0
votes

There's a data pre-processing problem with using the python-weka-wrapper v0.3.10 that I'd confusing for a couple of days.

I'm using the create_instances_from_matrices() to generate my dataset from ndarray to instance, which is numeric type.

And then save the dataset into an arff file(numeric_data.arff) via

Saver(classname="weka.core.converters.ArffSaver")

Then tried to transform my dataset to nominal type with

Filter(classname="weka.filters.unsupervised.attribute.NumericToNominal", options=["-R", "first-last"])

The exception message output like:

Exception in thread "Thread-0" java.lang.IllegalArgumentException: A nominal attribute (x2) cannot have duplicate labels (1).

However, with the same dataset(numeric_data.arff) I generated, it can be transform to nominal type via Weka GUI Explorer v3.8.1 successfully.

I'll be appreciated with any idea can help.

Thanks!

2

2 Answers

0
votes

The problem is most likely that you have small values (< 10^6), which Weka all turns to 0.0 when saving (Weka only outputs 6 digits after the decimal point by default). If you apply your filter to the dataset before you save it, it should work.

Alternatively, you can tell the ArffSaver how many decimals you would like to use when saving the file (-decimal option). See also the Javadoc of the ArffSaver class.

0
votes

(excerpt from discussion on the mailing list, to answer this question properly)

The NumericToNominal filter is a very dumb filter. Its sole purpose was to have an easy way of converting numeric values that are supposed to be categorical ones (e.g., 1.0, 2.0 into labels 1 and 2). When turning numbers into labels, it cuts the decimals off after 6 decimals. However, it didn't check whether this could lead to generating duplicate labels.
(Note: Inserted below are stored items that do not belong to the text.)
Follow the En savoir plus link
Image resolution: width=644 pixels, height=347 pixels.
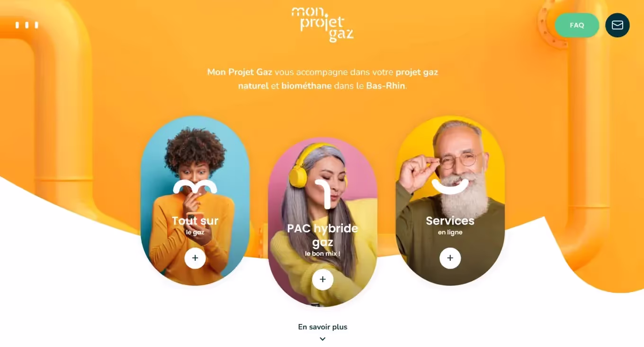pos(322,327)
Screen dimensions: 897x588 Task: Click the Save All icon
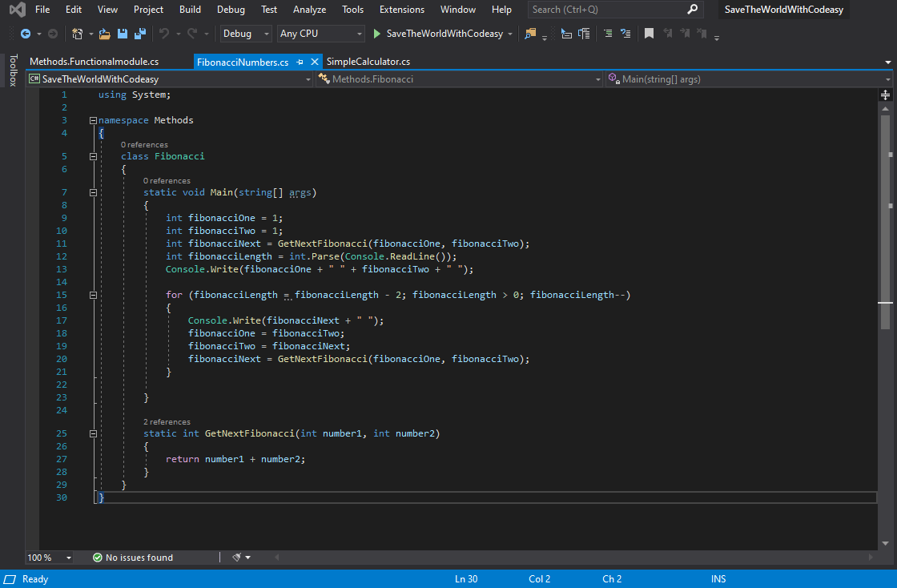pyautogui.click(x=140, y=34)
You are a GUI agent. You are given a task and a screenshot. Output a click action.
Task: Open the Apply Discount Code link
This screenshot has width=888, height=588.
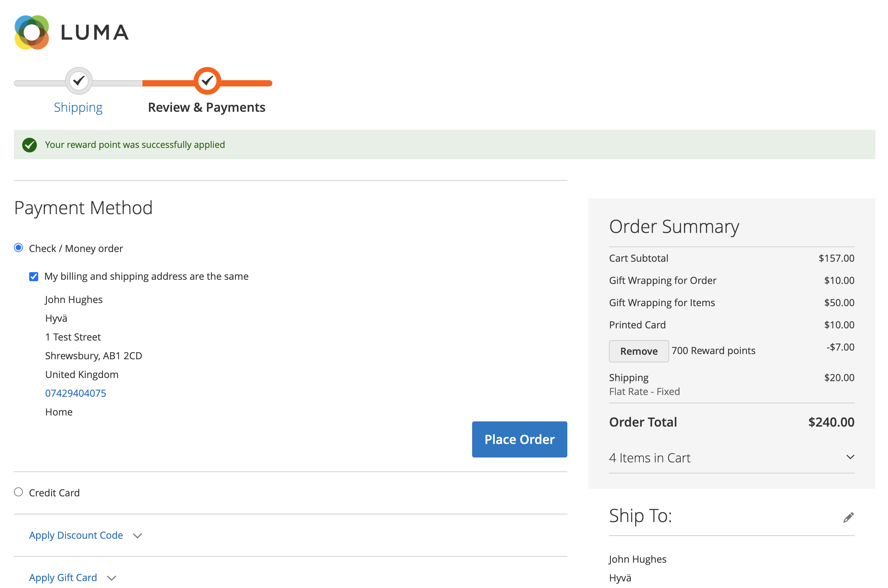coord(76,536)
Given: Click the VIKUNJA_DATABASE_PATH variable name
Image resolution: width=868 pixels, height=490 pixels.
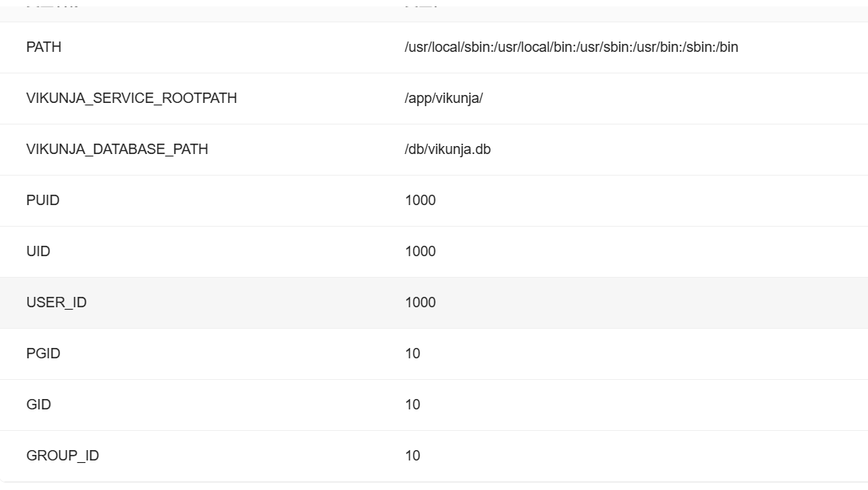Looking at the screenshot, I should (117, 149).
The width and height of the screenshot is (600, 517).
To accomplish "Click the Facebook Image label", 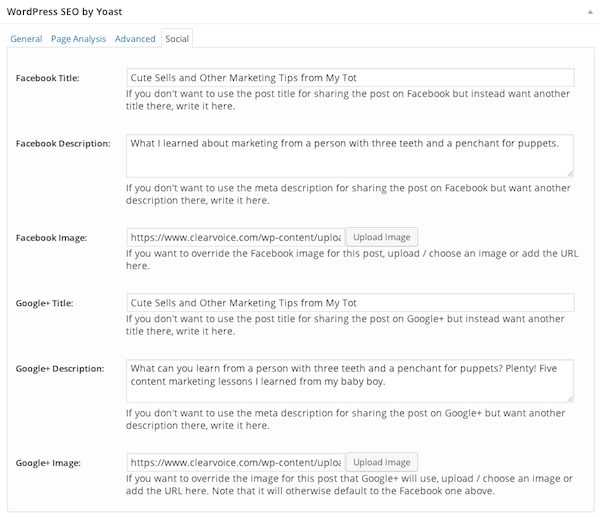I will tap(51, 238).
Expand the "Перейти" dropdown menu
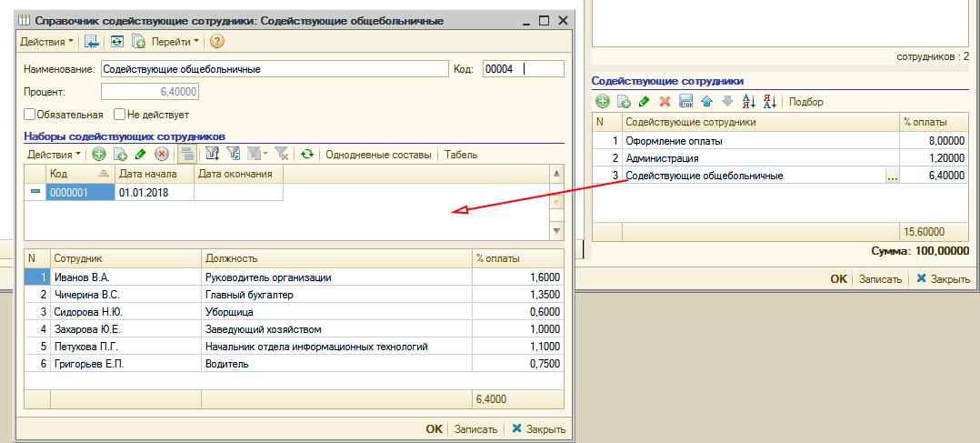 [x=175, y=42]
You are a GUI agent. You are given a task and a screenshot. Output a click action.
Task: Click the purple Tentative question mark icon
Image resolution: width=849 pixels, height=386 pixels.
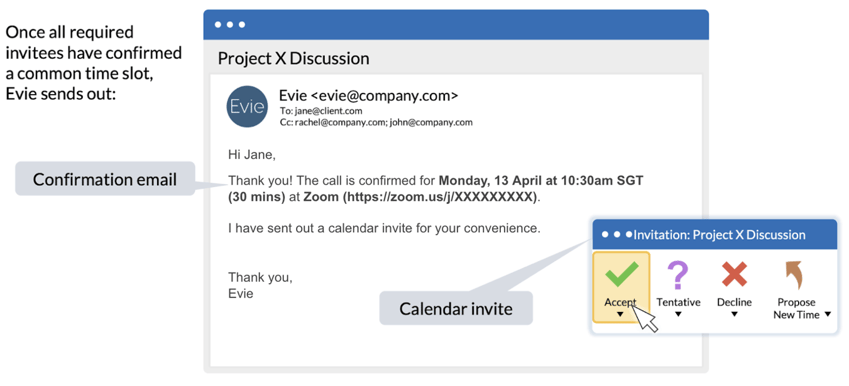[678, 274]
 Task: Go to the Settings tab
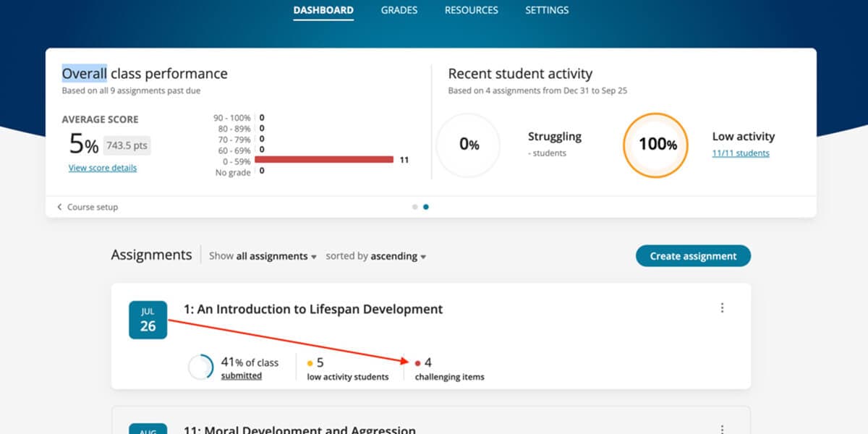click(x=546, y=10)
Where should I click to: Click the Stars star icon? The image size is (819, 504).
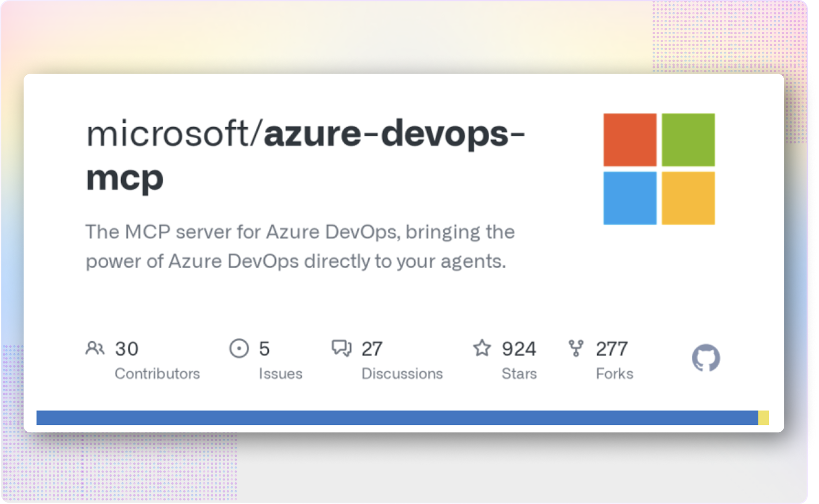click(482, 348)

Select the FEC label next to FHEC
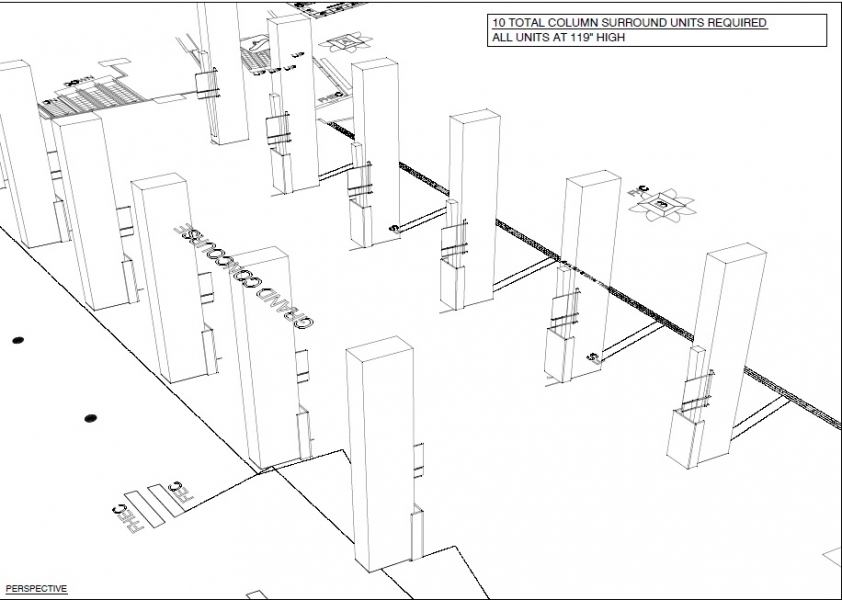pos(178,491)
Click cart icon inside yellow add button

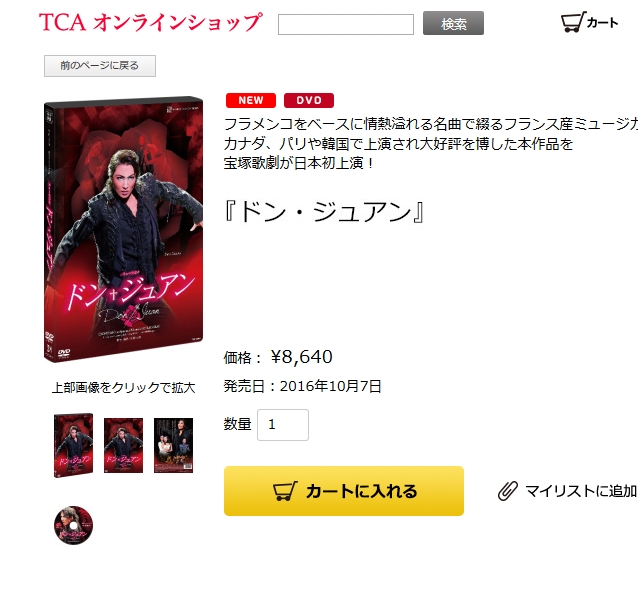point(285,491)
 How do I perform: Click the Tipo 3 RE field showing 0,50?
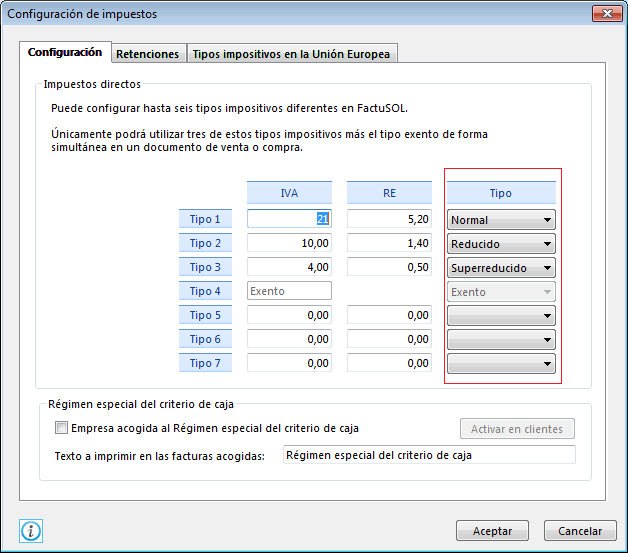click(389, 267)
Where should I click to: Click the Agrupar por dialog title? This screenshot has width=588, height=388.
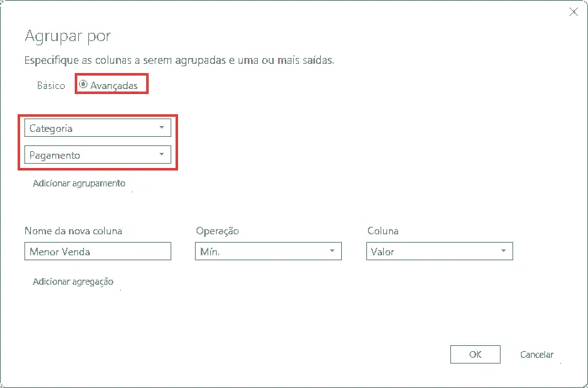click(68, 36)

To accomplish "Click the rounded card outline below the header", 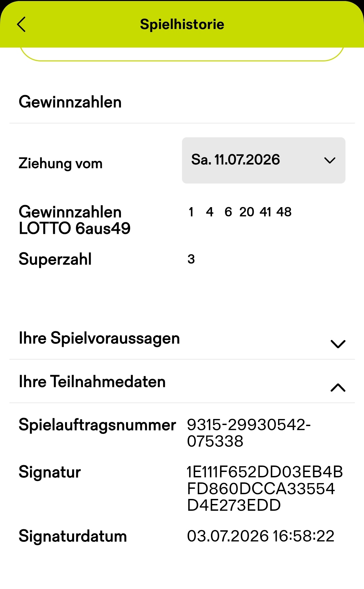I will [x=182, y=54].
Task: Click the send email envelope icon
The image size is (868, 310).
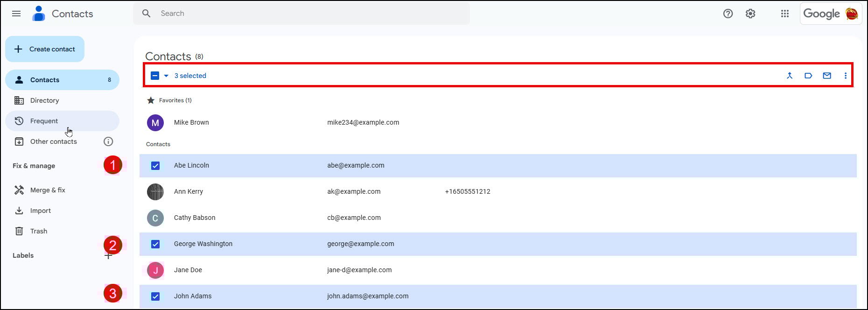Action: (827, 76)
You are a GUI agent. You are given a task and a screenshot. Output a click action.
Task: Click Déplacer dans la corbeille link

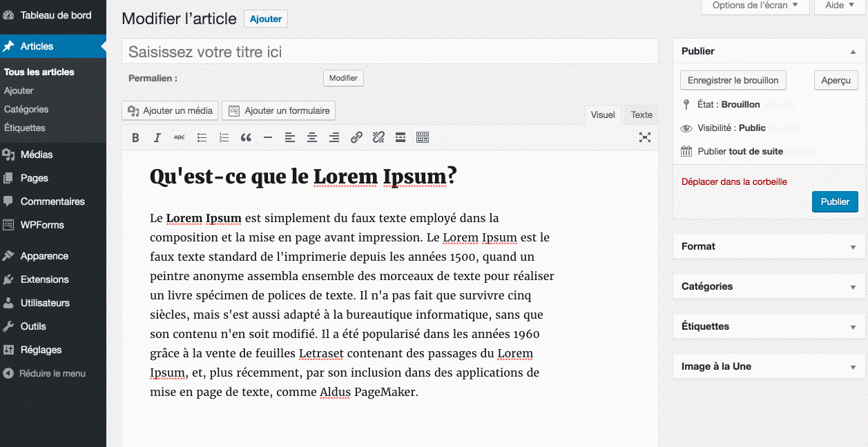[x=734, y=182]
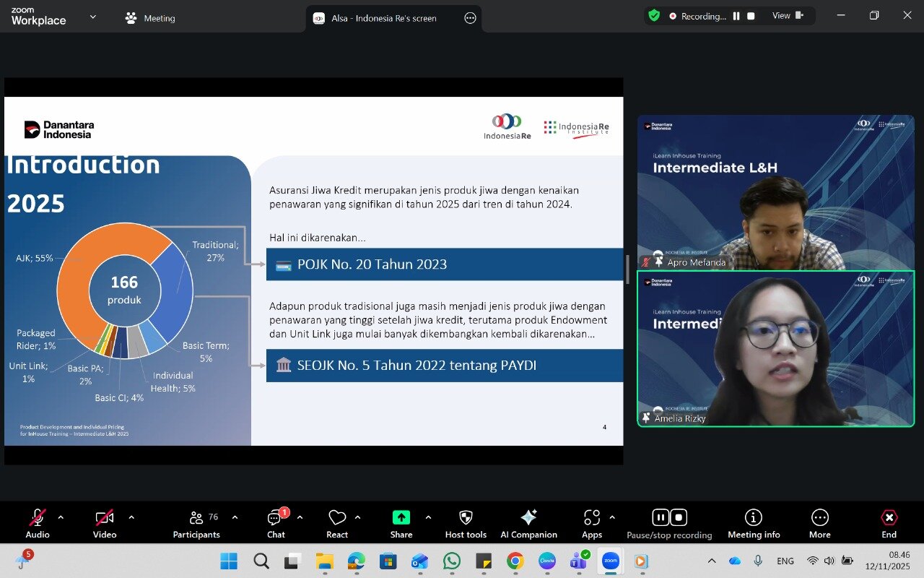The height and width of the screenshot is (578, 924).
Task: Launch the AI Companion
Action: (528, 523)
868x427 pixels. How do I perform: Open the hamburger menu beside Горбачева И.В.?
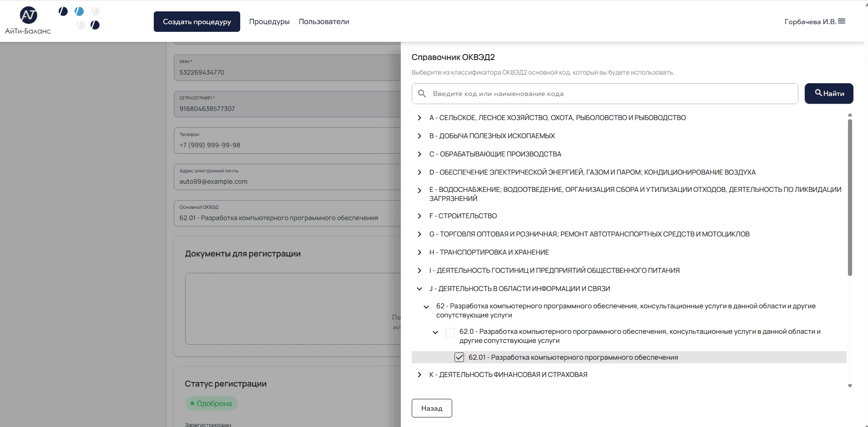(842, 21)
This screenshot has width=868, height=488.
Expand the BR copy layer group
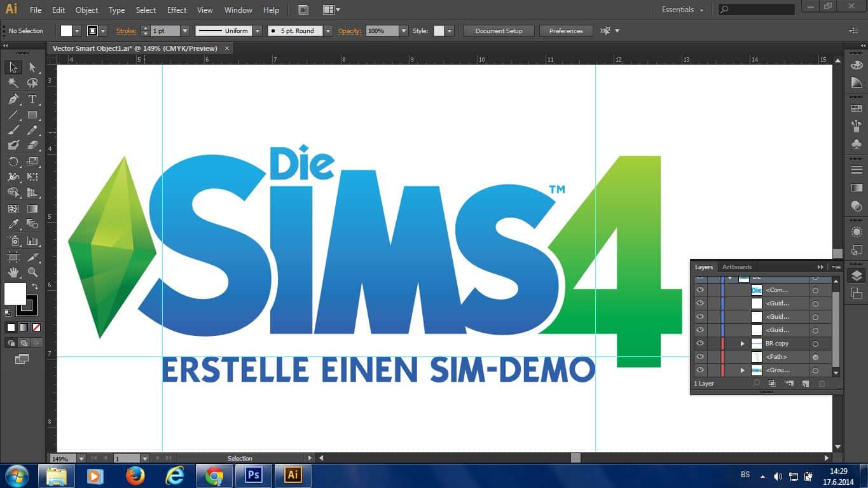(742, 344)
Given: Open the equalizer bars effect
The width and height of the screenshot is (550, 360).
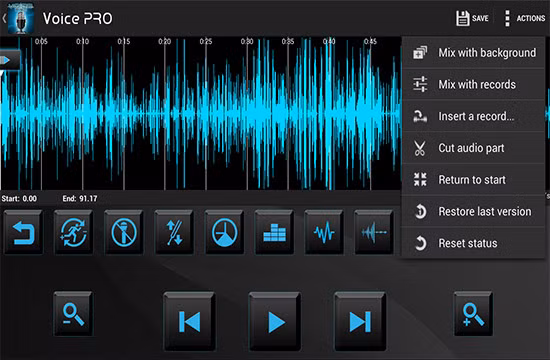Looking at the screenshot, I should (274, 232).
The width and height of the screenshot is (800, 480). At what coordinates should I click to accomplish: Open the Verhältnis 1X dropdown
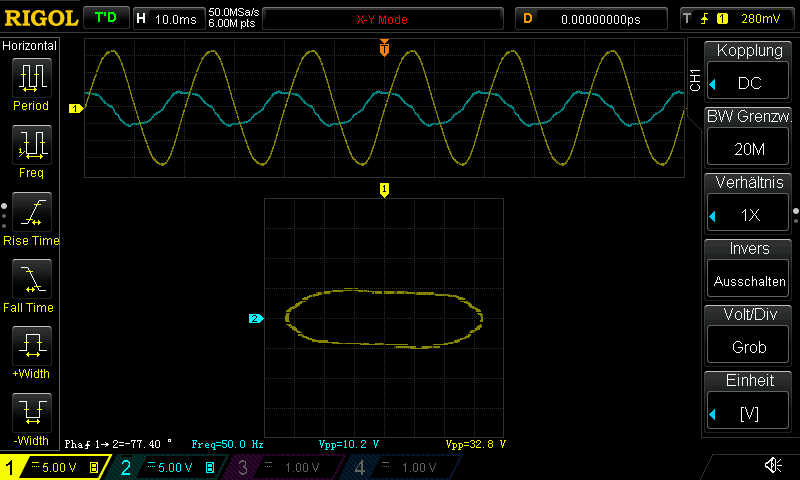click(749, 204)
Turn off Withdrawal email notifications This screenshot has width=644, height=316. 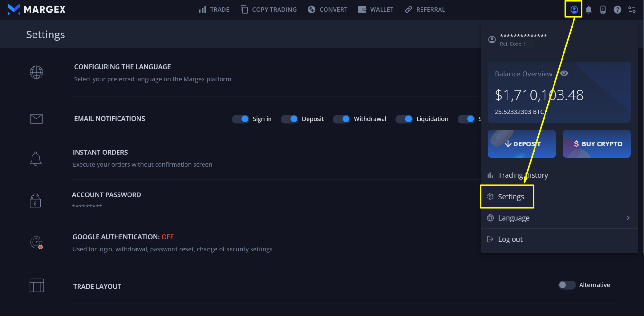click(341, 119)
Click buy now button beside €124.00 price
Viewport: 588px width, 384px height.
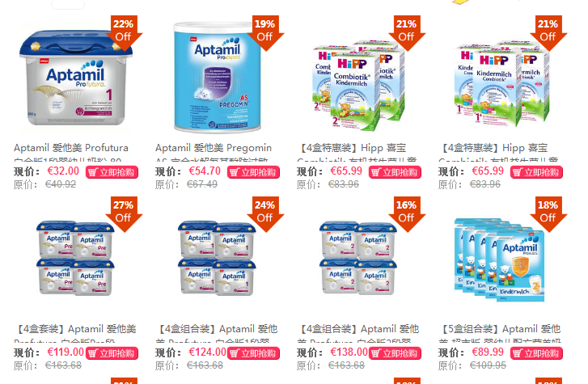click(253, 353)
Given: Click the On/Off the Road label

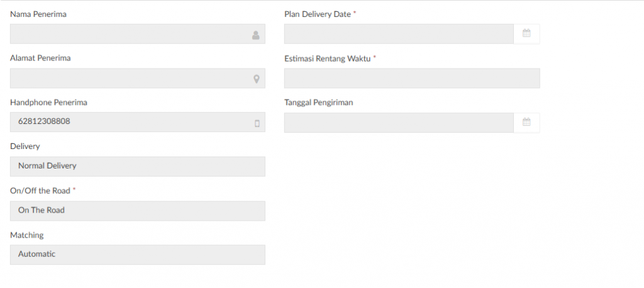Looking at the screenshot, I should tap(40, 191).
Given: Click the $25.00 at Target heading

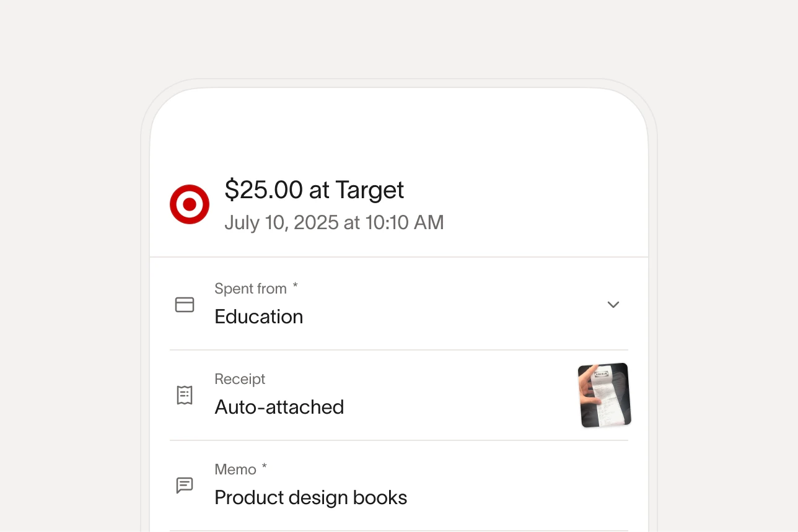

E.g., 2.00000001 and 2.0 will both generate 2 (or 2.0) as label.

You can use the NumericCleaner filter to remove these trailing decimals, e.g.:

# round to specified number of decimals
decimals = 3
cleaner = Filter(classname="weka.filters.unsupervised.attribute.NumericCleaner", options=["-R", "first-last", "-decimals", str(decimals)])
cleaner.inputformat(data)
data = cleaner.filter(data)